What about the charge of illegality? We are ruled by a government in Washington that was illegal and illegitimate from its first day in office nearly five years ago. The figurehead for this cabal is a man who has been secretly authorizing illegal wiretapping of thousands of US citizens over the last several years. Last weekend George W. Bush proudly reaffirmed his right to make his own rules and ignore laws he opposes.

None of the newspaper reporters covering the transit strike has asked Bloomberg, the Republican mayor, for his opinion on the rule of law in this case. Perhaps that is what he meant when he said that “there can be severe consequences” for breaking the law. It does not follow automatically. The workers who courageously defy an anti-strike law, a law comparable to the laws defied by the millions who organized trade unions in the 1930s and fought against Jim Crow segregation in the 1950s and 1960s, must be punished. A president who moves toward the destruction of the most basic democratic rights is another matter entirely.

Behind the lies spread against the transit workers are very definite material interests and a definite strategy being pursued by dominant sections of the US political and financial establishment. The aims are spelled out in the Wall Street Journal, the mouthpiece of extreme reaction.

The December 21 editorial explains what is at stake in the transit strike. The editors are somewhat contemptuous even of Republican Governor George Pataki and Mayor Bloomberg for having “caved” to the municipal unions in the past. By this they mean that the big business politicians have been unable to push through the kinds of attacks on the wages and benefits of public employees that are deemed necessary.

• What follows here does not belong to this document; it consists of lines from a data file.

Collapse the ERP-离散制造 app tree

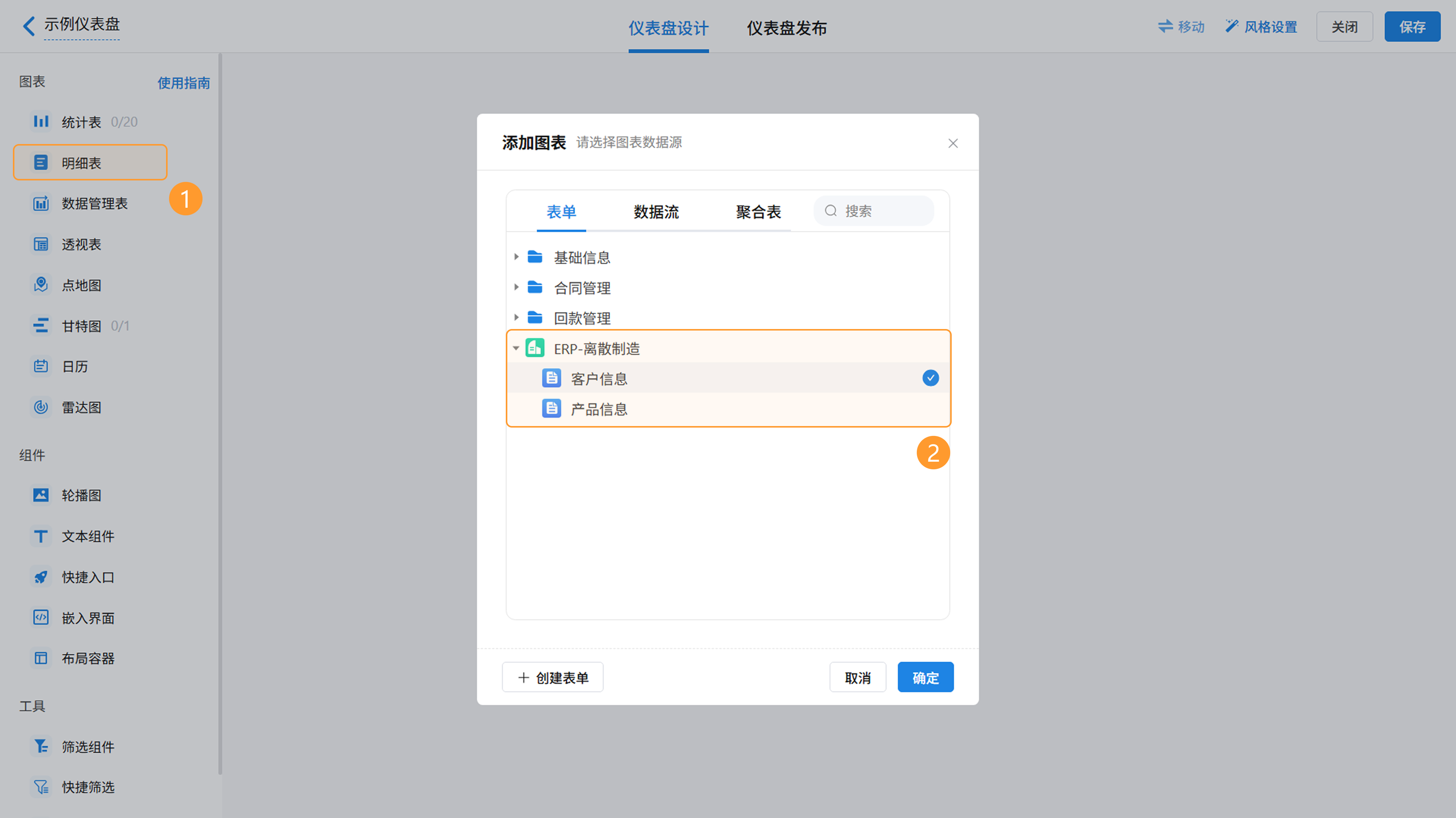tap(516, 349)
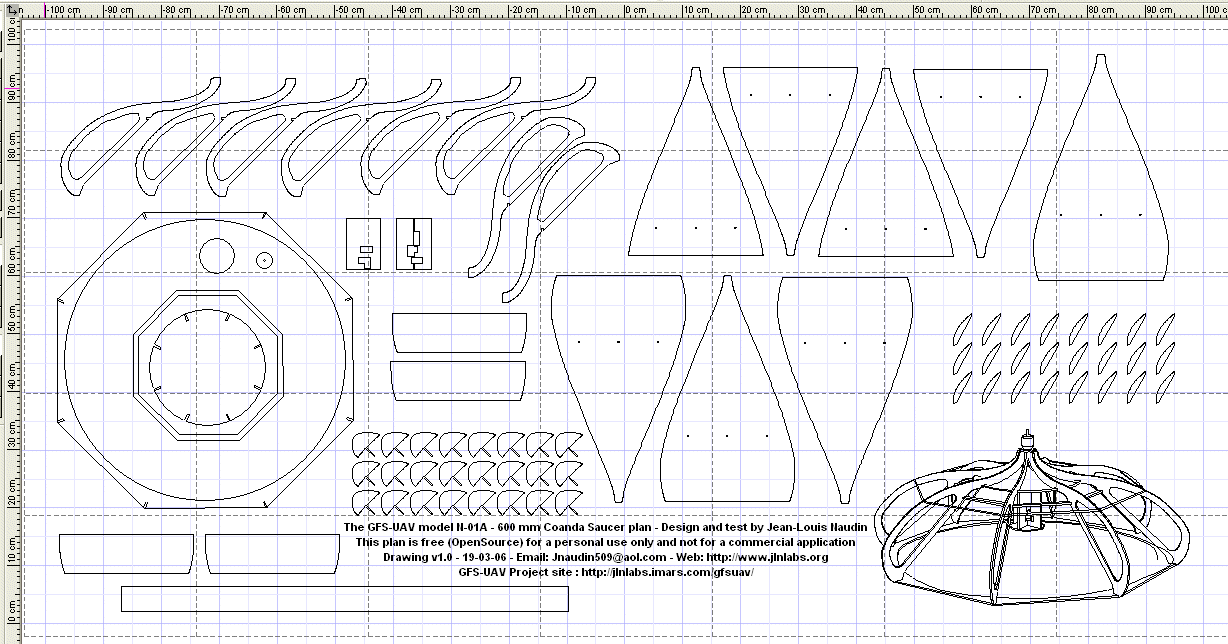Viewport: 1228px width, 644px height.
Task: Select the 3D saucer assembly drawing
Action: click(1033, 519)
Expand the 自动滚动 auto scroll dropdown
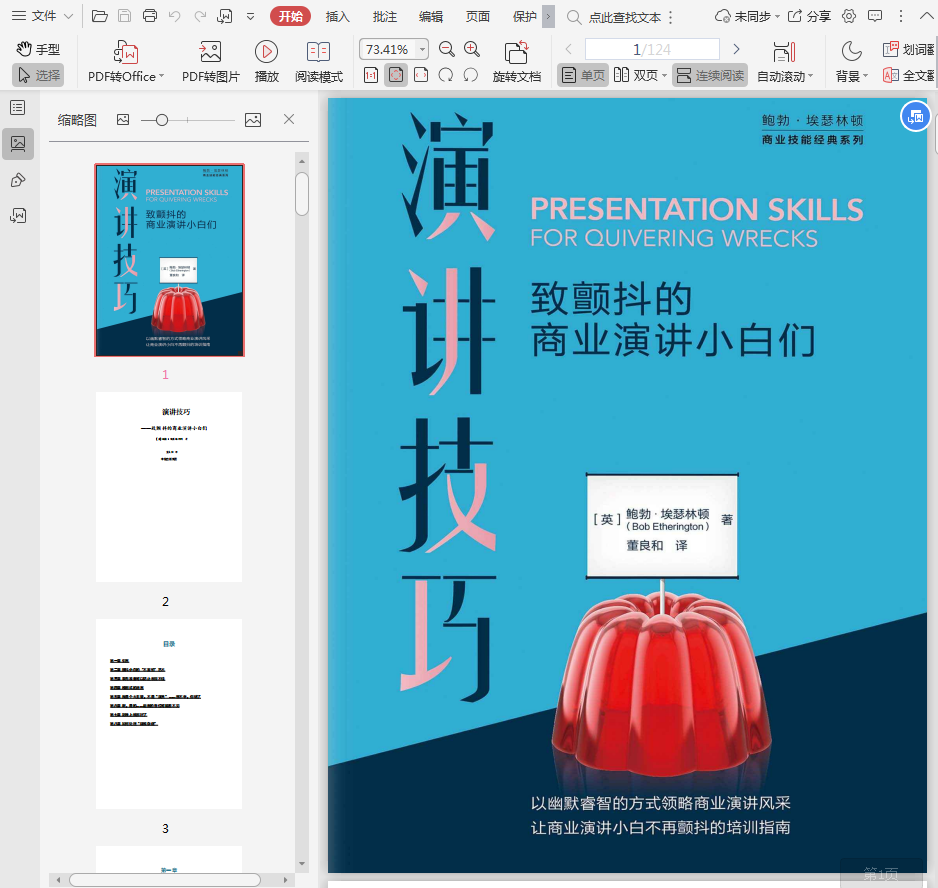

The incredible polarization and explosion of wealth for a tiny handful on Wall Street is not enough to assure the health of the capitalist system. The system, by its own admission, in the words of the Journal, requires a relentless and unending series of attacks on every gain that has been made by working people over the past century. The editors seethe with fury over workers’ salaries of $50,000 a year. Pensions and health care also have to go, especially to set a precedent for literally millions of government workers elsewhere. Public transit itself has to go, according to the Journal. “Pataki and Bloomberg ... could use this strike as an opportunity to end the public transit monopoly by legalizing all forms of private competition—including jitneys.”

In an Op-Ed column in the same issue of the Journal, Steven Malanga of the right-wing Manhattan Institute think tank calls for New York’s Metropolitan Transportation Authority to follow the example of Ronald Reagan. “Faced with a militant public-sector union that violated the law with a walk-out, President Reagan dismissed thousands of air traffic controllers in 1981 and rebuilt the nation’s air traffic system with a new work force.” According to Malanga, the strikers, with their “relatively unskilled unionized jobs,” could be replaced.

The myth of Reagan as the union-busting Superman is greatly overstated, since he would never have been able to crush the PATCO union without the active collaboration of the AFL-CIO bureaucracy, which refused to lift a finger in support of those workers. Malanga’s main point, however, retains its significance. More and more the spokesmen of big business are saying that the survival of their system demands a never-ending race to the bottom, as far as wages and living standards are concerned. This shows what is posed by the transit workers’ struggle and the venomous response it has engendered. For the transit workers and every other section of working people to defend even the most basic elements of their living standards and their futures, they will have to fight politically, and they will have to answer the onslaught of big business with an independent political struggle and a socialist program.